Einem Schüler fällt beim Stichwort ProtagonistInnen etwas auf: „Warum sind die eigentlich in der Kostenkalkulation aufgeführt?“„Das Geld ist natürlich nicht als Honorar gedacht“, erklärt Dirk Uhlig, es ist als eine Option in die Kalkulation geschrieben, die dazu dient den ProtagonistInnen nach fertiggestelltem Film für Ihre Beteiligung am Projekt zu danken. Wir haben es für ein gemeinsames Fest im Dorf eingesetzt und jeder unserer Protagonisten hat einen symbolischen Betrag als eine Art Aufwandsentschädigung für den Zeitraum der Dreharbeiten erhalten.“
Nicht nur die Aufwandsentschädigung, sondern auch andere Kosten, die bei der Produktion eines Films anfallen, werden meist durch Filmförderungen finanziert. Dabei handelt es sich um öffentliche Einrichtungen, die alle Phasen der Filmproduktion von der Idee über die Drehbuchentwicklung bis hin zur Produktion und der Kinoauswertung mit finanziellen Mitteln unterstützen. Wer etwas vom Kuchen der Filmförderung abbekommen möchte, muss sich allerdings erstmal durch jede Menge Formulare und Anträge kämpfen. Und klar ist, sie setzen ihr Geld nur auf gute Ideen und gute Teams.

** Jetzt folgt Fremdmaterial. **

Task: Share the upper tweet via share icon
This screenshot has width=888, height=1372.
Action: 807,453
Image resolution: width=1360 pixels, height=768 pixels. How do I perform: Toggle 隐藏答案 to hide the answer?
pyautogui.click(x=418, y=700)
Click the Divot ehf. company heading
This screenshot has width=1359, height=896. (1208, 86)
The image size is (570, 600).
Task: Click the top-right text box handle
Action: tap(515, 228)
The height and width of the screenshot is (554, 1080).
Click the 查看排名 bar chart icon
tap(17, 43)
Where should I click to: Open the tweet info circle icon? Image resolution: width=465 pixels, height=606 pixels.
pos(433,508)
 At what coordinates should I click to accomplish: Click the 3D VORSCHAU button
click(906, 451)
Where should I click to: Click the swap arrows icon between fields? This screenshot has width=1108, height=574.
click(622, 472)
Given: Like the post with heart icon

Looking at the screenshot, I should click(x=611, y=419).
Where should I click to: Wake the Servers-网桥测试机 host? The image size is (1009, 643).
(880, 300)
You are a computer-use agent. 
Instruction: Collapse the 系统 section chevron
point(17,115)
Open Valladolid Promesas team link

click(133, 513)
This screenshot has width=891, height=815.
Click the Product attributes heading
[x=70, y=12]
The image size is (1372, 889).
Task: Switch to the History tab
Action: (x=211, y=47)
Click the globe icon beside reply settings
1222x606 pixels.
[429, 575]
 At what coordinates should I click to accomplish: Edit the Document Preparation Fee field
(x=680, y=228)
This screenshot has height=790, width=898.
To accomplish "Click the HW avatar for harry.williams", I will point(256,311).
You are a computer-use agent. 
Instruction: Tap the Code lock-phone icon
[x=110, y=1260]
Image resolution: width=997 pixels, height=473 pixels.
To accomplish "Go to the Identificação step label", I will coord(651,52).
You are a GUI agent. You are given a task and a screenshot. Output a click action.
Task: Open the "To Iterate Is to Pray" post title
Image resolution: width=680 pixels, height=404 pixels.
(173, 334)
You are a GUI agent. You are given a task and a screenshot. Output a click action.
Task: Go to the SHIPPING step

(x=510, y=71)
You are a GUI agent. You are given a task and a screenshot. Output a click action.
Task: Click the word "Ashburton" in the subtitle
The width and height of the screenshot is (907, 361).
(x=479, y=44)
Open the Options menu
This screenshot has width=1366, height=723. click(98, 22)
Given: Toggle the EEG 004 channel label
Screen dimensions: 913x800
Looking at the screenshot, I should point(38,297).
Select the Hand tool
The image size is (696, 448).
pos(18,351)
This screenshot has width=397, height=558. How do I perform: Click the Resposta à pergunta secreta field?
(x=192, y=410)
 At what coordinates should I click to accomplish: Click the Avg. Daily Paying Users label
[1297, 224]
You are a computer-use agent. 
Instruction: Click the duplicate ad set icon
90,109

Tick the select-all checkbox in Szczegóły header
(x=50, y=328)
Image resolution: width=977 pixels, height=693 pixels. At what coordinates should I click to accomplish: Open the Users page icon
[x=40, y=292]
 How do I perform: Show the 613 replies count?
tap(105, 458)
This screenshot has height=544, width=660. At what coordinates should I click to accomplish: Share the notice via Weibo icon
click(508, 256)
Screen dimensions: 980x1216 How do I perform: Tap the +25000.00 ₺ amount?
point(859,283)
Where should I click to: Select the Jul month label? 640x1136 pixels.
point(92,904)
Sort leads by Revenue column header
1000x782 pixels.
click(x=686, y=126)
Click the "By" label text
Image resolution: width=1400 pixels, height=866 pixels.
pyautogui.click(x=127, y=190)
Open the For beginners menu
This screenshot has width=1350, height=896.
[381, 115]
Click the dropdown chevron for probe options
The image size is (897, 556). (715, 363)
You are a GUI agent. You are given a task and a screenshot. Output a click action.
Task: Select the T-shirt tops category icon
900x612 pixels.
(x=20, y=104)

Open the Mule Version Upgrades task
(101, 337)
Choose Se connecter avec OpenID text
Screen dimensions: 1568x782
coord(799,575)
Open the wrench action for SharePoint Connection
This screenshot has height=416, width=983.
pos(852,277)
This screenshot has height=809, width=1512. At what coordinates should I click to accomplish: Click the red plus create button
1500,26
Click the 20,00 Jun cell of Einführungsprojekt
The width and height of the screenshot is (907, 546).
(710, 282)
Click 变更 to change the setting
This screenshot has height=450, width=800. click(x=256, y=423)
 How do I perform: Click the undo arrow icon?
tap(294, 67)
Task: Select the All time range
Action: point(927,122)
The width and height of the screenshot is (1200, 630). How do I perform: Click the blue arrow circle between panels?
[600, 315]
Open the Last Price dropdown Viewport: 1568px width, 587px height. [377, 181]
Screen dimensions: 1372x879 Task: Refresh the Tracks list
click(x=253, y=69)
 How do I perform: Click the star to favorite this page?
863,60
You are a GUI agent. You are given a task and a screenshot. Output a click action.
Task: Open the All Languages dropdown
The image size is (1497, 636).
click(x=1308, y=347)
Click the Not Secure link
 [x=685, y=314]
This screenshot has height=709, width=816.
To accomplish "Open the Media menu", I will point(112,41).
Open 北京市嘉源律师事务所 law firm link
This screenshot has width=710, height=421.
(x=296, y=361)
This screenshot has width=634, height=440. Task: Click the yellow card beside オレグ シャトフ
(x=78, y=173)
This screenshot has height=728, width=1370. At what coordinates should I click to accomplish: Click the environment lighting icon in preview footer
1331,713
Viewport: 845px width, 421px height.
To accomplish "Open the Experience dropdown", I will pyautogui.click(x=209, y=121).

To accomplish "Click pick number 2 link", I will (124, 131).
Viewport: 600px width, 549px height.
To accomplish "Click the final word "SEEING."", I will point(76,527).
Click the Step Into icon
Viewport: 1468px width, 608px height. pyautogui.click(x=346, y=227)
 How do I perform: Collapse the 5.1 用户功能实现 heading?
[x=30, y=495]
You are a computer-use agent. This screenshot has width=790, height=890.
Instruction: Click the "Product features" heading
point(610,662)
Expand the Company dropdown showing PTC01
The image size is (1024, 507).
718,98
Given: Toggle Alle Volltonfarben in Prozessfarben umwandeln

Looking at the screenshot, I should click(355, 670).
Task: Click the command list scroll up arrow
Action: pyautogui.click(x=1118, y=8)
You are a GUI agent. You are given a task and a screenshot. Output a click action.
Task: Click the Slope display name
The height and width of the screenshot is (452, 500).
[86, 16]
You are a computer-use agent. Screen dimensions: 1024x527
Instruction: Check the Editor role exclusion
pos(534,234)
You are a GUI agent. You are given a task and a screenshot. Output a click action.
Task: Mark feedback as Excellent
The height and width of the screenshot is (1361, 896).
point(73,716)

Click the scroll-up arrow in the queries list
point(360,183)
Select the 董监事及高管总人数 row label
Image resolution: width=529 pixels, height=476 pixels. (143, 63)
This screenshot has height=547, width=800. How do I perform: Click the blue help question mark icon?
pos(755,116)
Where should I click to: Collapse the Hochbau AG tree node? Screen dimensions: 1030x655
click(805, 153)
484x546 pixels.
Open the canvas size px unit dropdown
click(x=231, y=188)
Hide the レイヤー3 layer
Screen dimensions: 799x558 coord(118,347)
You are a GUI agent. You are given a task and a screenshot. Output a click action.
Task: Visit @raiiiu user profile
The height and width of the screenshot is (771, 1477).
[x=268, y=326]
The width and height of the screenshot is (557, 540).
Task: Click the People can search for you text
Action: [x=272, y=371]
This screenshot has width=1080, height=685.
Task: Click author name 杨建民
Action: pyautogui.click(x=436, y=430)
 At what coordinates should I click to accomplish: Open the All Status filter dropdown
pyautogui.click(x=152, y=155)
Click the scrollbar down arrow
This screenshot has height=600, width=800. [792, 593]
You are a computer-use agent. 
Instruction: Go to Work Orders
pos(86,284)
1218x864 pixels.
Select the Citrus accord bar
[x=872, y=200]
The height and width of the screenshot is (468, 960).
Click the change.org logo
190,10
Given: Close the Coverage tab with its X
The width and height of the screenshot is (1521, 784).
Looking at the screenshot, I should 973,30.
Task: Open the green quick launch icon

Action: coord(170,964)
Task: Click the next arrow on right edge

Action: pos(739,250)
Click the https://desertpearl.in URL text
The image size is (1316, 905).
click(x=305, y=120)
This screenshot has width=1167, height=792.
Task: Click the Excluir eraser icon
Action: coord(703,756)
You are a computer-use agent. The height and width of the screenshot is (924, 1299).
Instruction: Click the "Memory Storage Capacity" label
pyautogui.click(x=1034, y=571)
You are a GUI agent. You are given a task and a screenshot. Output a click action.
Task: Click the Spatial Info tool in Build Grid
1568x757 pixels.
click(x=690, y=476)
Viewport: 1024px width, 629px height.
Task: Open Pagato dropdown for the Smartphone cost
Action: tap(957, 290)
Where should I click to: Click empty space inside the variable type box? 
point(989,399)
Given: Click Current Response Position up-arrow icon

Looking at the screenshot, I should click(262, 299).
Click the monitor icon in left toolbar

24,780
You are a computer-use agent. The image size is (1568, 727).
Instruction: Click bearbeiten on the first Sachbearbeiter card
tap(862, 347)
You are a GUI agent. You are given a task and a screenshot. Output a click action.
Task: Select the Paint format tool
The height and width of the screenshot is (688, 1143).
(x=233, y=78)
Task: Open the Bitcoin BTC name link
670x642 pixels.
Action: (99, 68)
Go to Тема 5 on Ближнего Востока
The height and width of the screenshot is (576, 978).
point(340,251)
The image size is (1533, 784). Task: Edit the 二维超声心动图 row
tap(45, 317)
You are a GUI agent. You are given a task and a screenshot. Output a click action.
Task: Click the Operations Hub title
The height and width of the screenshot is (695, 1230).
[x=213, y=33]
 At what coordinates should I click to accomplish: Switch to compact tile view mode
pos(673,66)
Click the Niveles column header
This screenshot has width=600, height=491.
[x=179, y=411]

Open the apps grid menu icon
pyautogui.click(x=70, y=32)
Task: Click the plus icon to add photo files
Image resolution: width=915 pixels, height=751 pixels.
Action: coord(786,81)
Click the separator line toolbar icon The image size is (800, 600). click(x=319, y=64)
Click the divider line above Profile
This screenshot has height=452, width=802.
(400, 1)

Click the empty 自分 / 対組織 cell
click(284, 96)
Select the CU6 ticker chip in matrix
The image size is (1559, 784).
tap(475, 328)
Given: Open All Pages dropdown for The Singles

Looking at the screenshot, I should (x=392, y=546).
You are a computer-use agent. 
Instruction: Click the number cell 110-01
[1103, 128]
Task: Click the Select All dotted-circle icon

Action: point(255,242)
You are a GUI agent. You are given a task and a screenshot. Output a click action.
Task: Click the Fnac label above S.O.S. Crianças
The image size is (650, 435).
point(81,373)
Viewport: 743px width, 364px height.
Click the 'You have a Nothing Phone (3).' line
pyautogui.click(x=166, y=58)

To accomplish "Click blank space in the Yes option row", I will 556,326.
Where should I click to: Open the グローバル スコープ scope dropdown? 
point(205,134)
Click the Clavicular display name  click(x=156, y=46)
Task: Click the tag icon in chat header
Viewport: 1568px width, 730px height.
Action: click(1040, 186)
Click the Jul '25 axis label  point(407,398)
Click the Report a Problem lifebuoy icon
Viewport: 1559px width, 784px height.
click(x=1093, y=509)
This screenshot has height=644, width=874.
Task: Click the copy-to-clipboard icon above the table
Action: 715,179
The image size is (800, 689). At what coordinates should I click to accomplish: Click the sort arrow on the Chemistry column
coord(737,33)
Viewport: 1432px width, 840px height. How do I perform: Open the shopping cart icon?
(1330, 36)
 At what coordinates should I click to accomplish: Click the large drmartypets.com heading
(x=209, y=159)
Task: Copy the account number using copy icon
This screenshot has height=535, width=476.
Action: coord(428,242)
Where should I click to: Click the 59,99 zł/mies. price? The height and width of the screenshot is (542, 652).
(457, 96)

Aber wie kommt man eigentlich auf eine gute Idee? In diesem Fall entschied der Zufall. Dirk Uhlig besuchte nur Freunde, als er zum ersten Mal mit dem Co-Regisseur Leopold Grün das Dorf betrat. Der Ort, der Zusammenhalt der BewohnerInnen und das Prinzip des „Jeder hilft Jedem“ begeisterten sie. Die Idee zu „Am Ende der Milchstraße“ war geboren.

Im Laufe der Recherche entwickelt man als FilmemacherIn eine ungefähre Vorstellung davon, wie dieser Stoff filmisch bearbeitet werden kann. Aber was passiert eigentlich, wenn sich nach der anfänglichen Recherche etwas verändert? Beim vorliegenden Film sind zum Beispiel vor dem Drehstart zwei Bewohner verstorben, die als Protagonisten vorgesehen waren. Es passieren aber auch glückliche Zufälle: einen Protagonisten lernte das Team erst während der Dreharbeiten kennen. Auch die Einstellung der ProtagonistInnen zum Projekt kann sich ändern „Ein geplanter  Protagonist ist schon früh in der Recherchephase aus dem Projekt ausgestiegen, ein anderer ist dann während der laufenden Dreharbeiten dazugekommen.“ Schlussendlich gilt es, solche Veränderungen zu meistern: Spontanität gehört zum FilmemacherIn-Beruf unbedingt mit dazu.

Nach einem debattenreichen Nachmittag sind die Grundsteine gelegt. Für die nächste Sitzung sind die SchülerInnen gut vorbereitet und mit einem Lächeln für die Kamera verlassen sie den Raum. Wir sagen: bis bald!